Stalingrad: A Trilogy episode 3

Stalingrad: A Trilogy episode 3

Stalingrad: A Trilogy episode 3 – At the beginning of January 1943, the situation for the soldiers of the 6th Army was hopeless: completely exhausted, half starved and apathetic, the men lay in their positions in freezing temperatures. They can no longer defend themselves, the ammunition is almost gone. Then, on January 8, 1943, the Soviets offered the Sixth Army honorable terms of surrender. But Hitler forbids Paulus to give up the fight. The senseless death goes on.


 

 



 

“The Sixth Army has my word that everything possible will be done to save you. Adolf Hitler.” The radio message reached the besieged soldiers on January 31, 1942. Two days later, the last units surrendered. Hitler was furious. Never before had German army commanders been captured. About 95,000 soldiers were captured and only 6,000 returned home.

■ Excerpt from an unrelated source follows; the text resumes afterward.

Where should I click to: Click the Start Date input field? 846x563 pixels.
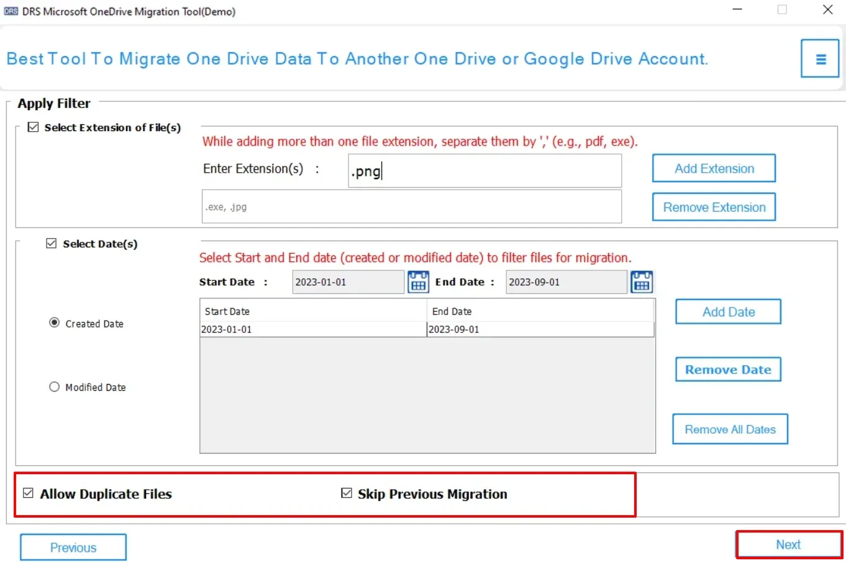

This three-part HD documentary by award-winning documentary filmmakers Sebastian Dehnhardt, Christian Deick and Jorg Mullner under the direction of Guido Knopp presents both the German and Russian perspective, contains rare footage shot by soldiers during the siege, and reveals new historical facts with moving eyewitness accounts and confessions from some of Stalingrad’s last survivors. The Russian archives opened their doors to the filmmakers, granting exclusive access to a wealth of previously unreleased material.

The Battle of Stalingrad was one of the most significant and crucial battles of World War II. It took place in and around the city of Stalingrad (now known as Volgograd) in the Soviet Union from July 1942 to February 1943. The battle was fought between the Soviet Red Army and the invading German army, with both sides suffering heavy losses. The battle began in the summer of 1942, when the German army, led by General Friedrich Paulus, launched a massive assault on the city of Stalingrad. The Germans quickly advanced into the city, forcing the Soviet defenders to retreat to a small pocket on the west bank of the Volga River.

For the next several months, the two sides fought a brutal and grueling battle for control of the city. The fighting was intense and often hand-to-hand, with the Soviets and Germans engaging in brutal street-to-street combat. The turning point of the battle came in November 1942, when the Soviet army launched a massive counter-offensive against the German army. The Soviets were able to encircle the German forces and cut off their supplies, forcing them to retreat or be killed.

After months of fierce fighting, the German army was finally defeated in February 1943. The battle was a major victory for the Soviet Union and a major setback for the Germans, who had been on the offensive for much of the war. `Overall, the Battle of Stalingrad was one of the bloodiest and most costly battles of World War II, with both sides suffering heavy losses. The victory was a crucial turning point in the war, and ultimately led to the Soviet Union pushing the Germans out of the Soviet Union and advancing into Eastern Europe.

 

Stalingrad: A Trilogy episode 3

 

The battle for Stalingrad, in which at least one million German soldiers, Red Army soldiers and Soviet civilians fell victim, was the bloodiest decisive battle in the ‘war of extermination’ unleashed by Hitler. Like a shock, the catastrophe of the 6th Army made it clear to many Germans that, despite all the propaganda chants, the war would be lost. For Germans and Russians, Stalingrad marked the psychological turning point in the Second World War. How the catastrophe came about and what cruel consequences the battle had for the soldiers and inhabitants of the city are described in the series with many previously unpublished film recordings and unsparing eyewitness testimonies from survivors on both sides.

So far, the Battle of Stalingrad has mostly been presented from a national perspective. Today – on the 60th anniversary of the catastrophe – a trilogy begins in which eyewitnesses from both sides jointly describe what happened in the Stalingrad pocket. Former soldiers of the 6th Army and their former opponents describe – because of their age probably last time – moments that shaped their life: snipers tell on murderous hunts in the ruined world of Stalingrad, where one wrong move could kill, but also civilians make harrowing confessions. The once enemy nations are now showing what was going on and really happened in the inferno of Stalingrad in a joint television production.